▶ _TEXT SECTION_:

Management matters in every enterprise. There's no product or service so idiot-proof that it's immune from poor management decisions. That said, I'd argue that quality management is even more important in certain industries like insurance, where bad decisions can really wreck profits. With that in mind, I think Bermuda-based reinsurer Arch Capital (NASDAQ:ACGL) showed the virtues of its management this quarter.

This was a miserable quarter for the reinsurance business, as hurricanes in the Western hemisphere and flooding in Europe kept racking up the losses. Companies like Arch, ACE (NYSE:ACE), Renaissance Re (NYSE:RNR), Montpelier Re (NYSE:MRH), and Berkshire Hathaway (NYSE:BRKa) (NYSE:BRKb) all felt the sting from what turned out to be a devastating hurricane season.

In the case of Arch Capital, the company estimates that after-tax losses in the quarter from the flooding and from hurricanes Dennis, Emily, Katrina, and Rita totaled nearly $251 million. Although that's a big number, it was a lot better than many other reinsurers managed. Even better, while the company did a good job, management nevertheless groused about losing money.

Because of the storms, the company posted a loss in excess of $86 million for the quarter, reversing a year-ago profit. At the same time, gross premiums rose 13% and net premiums rose almost 6% for the quarter. As the net loss would suggest, the company's combined ratio was pretty high. This quarter's ratio totaled 117.7 versus 103.4 last year, when there were some hurricanes as well. Although I'm not that concerned about the loss ratio, I would have liked to see a better expense ratio, though that's a quibble.

▶ _STORED DATA_:
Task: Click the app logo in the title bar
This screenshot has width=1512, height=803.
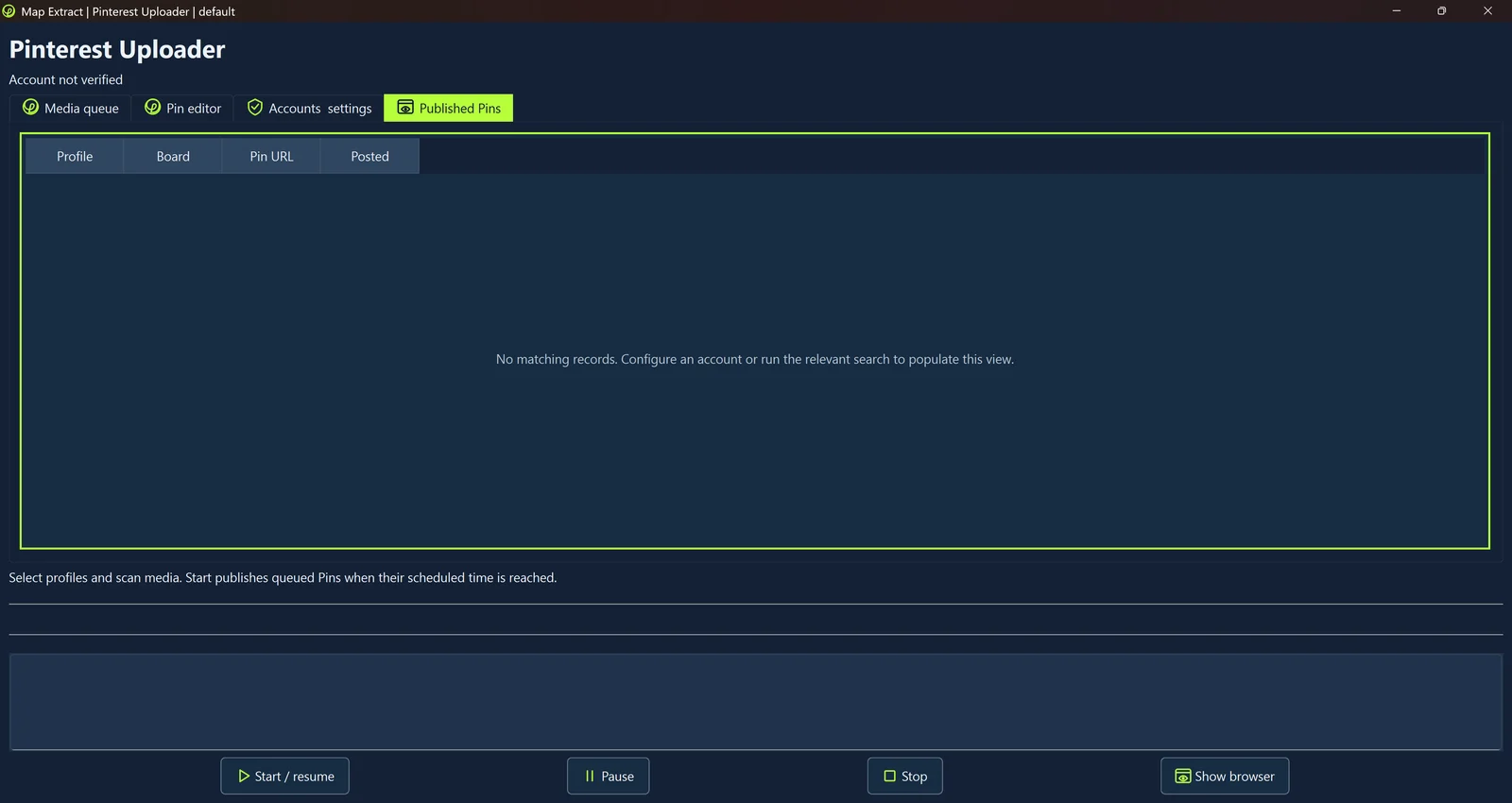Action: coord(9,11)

* * *

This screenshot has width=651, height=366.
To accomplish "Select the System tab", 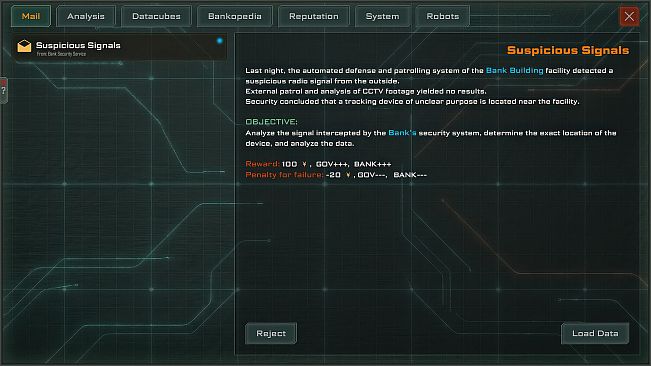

▶ _EXERCISE AIM_: Reproduce the passage on Arch Capital's quarter word for word, from "In the case" to "about losing money.". The entries are independent material, unrelated to the passage on Arch Capital's quarter.

▶ _SOLUTION TO THE PROBLEM_:
In the case of Arch Capital, the company estimates that after-tax losses in the quarter from the flooding and from hurricanes Dennis, Emily, Katrina, and Rita totaled nearly $251 million. Although that's a big number, it was a lot better than many other reinsurers managed. Even better, while the company did a good job, management nevertheless groused about losing money.